ACTION ITEM> Beginning with the line that contains "Task: Click the search magnifier icon", reproduce every line through the end of the records below exactly, and leave the pictures out.

Stored data
● ● ● ● ●

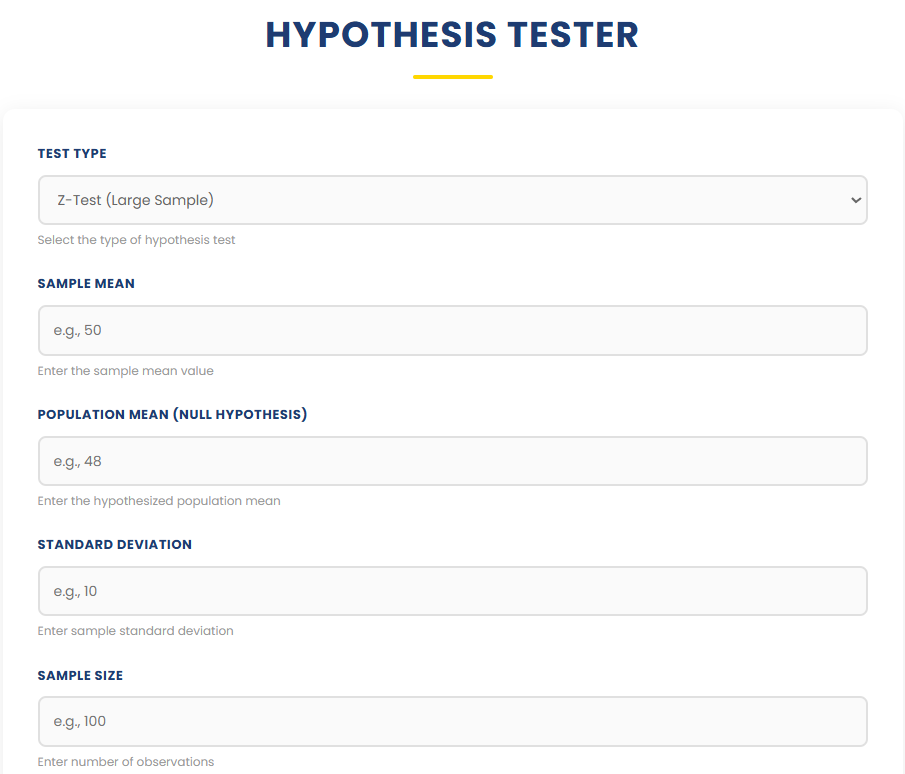
Task: Click 'Enter the hypothesized population mean' helper text
Action: tap(159, 501)
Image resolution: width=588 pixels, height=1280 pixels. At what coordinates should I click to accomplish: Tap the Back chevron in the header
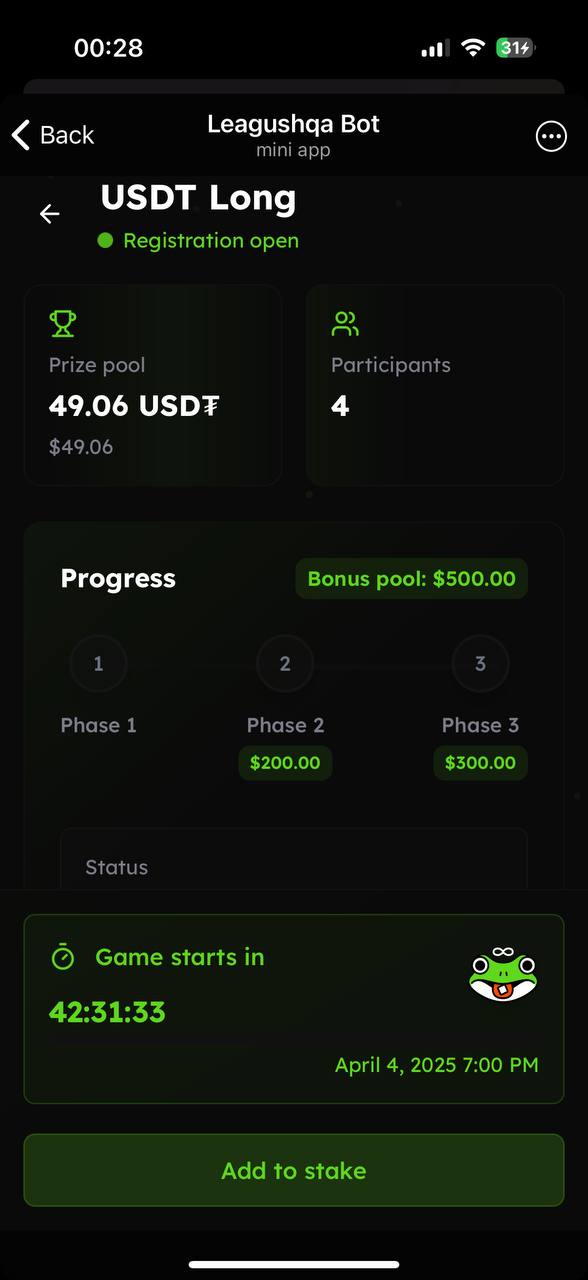(20, 135)
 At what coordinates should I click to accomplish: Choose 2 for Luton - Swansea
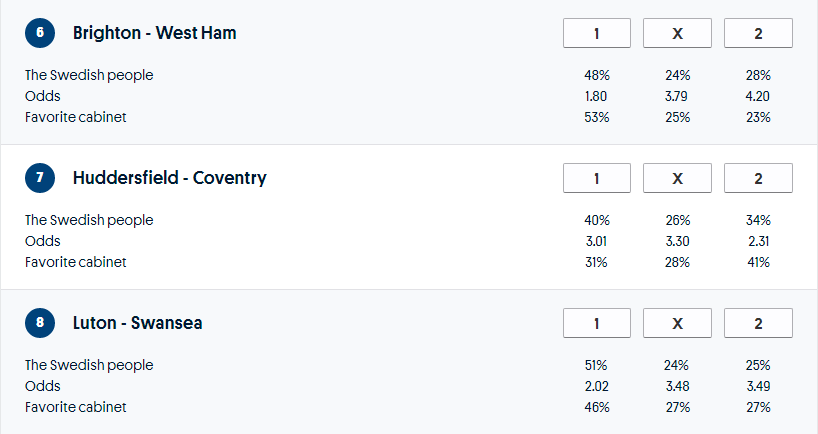pos(758,324)
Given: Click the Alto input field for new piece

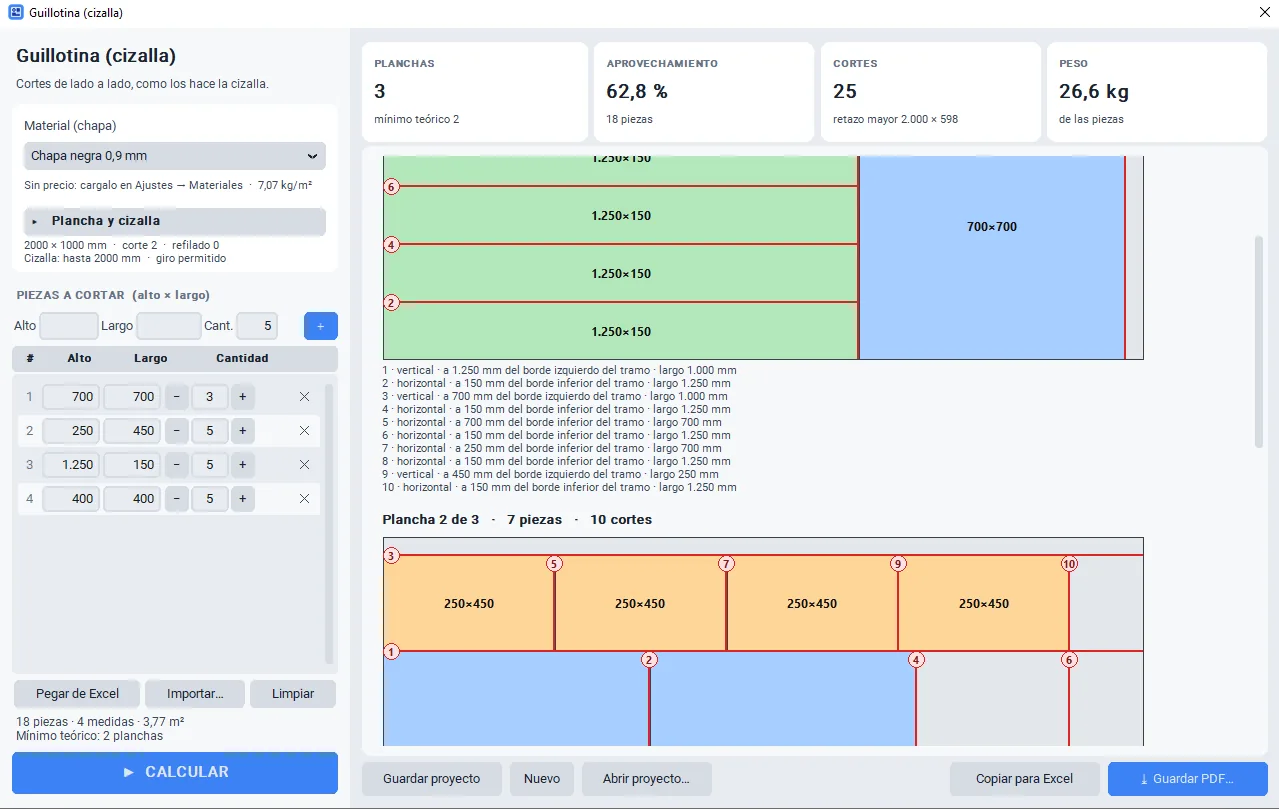Looking at the screenshot, I should click(69, 326).
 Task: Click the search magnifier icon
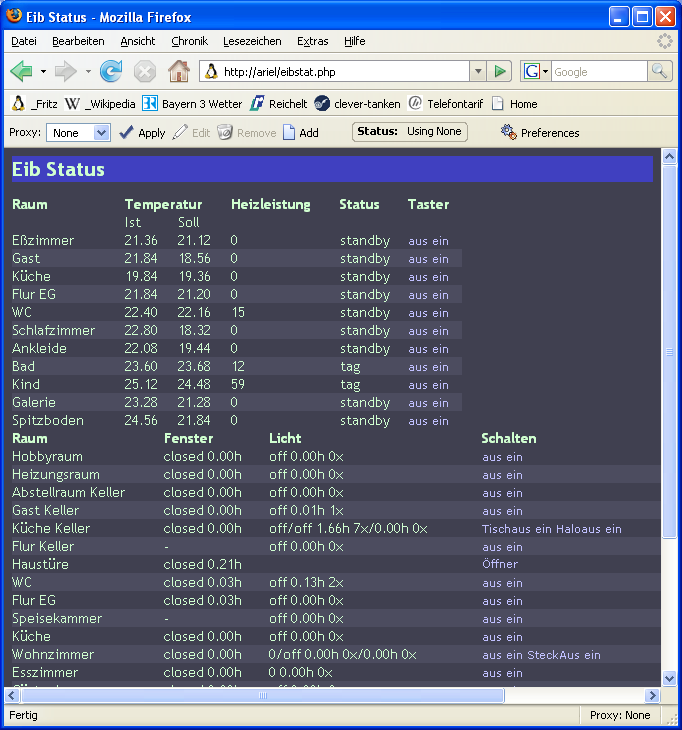[x=660, y=71]
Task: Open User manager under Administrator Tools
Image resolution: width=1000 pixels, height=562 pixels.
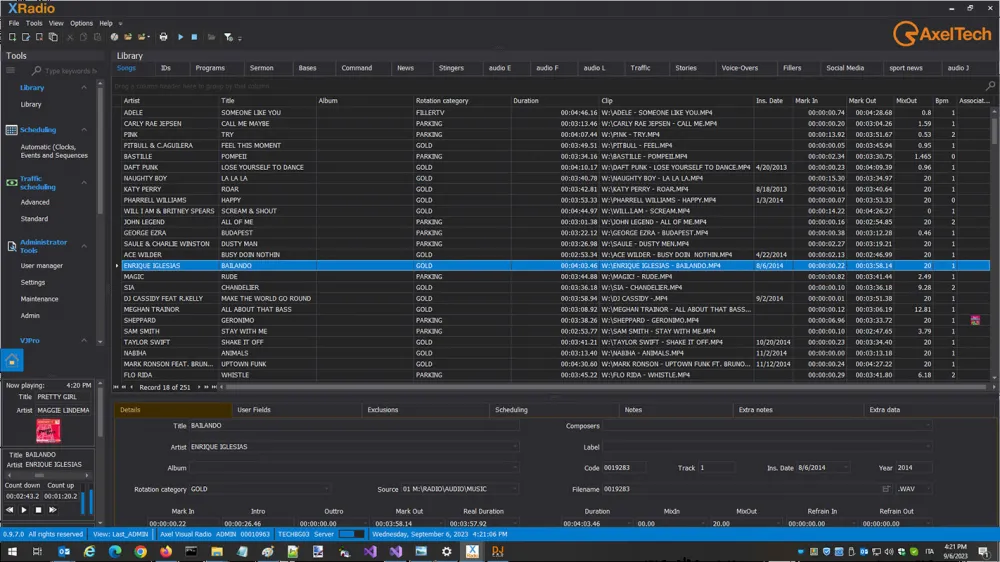Action: coord(42,266)
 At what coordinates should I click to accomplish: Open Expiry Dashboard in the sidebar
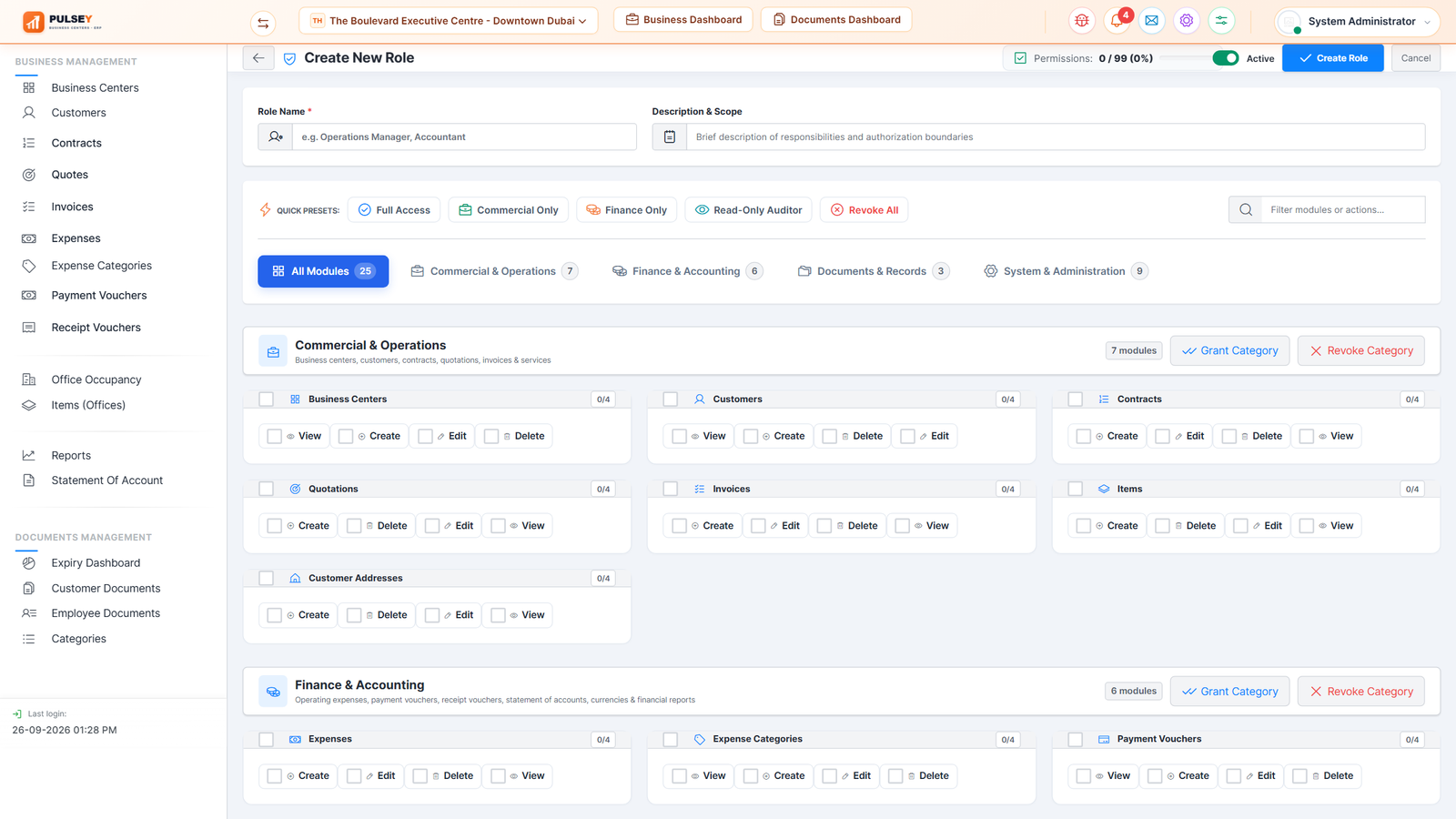pyautogui.click(x=96, y=563)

● ● ● ● ●

EXERCISE RESPONSE>
 Task: Click the search magnifier icon
[x=660, y=71]
Task: Open User manager under Administrator Tools
Image resolution: width=1000 pixels, height=562 pixels.
Action: coord(42,266)
 At what coordinates should I click to accomplish: Open Expiry Dashboard in the sidebar
pyautogui.click(x=96, y=563)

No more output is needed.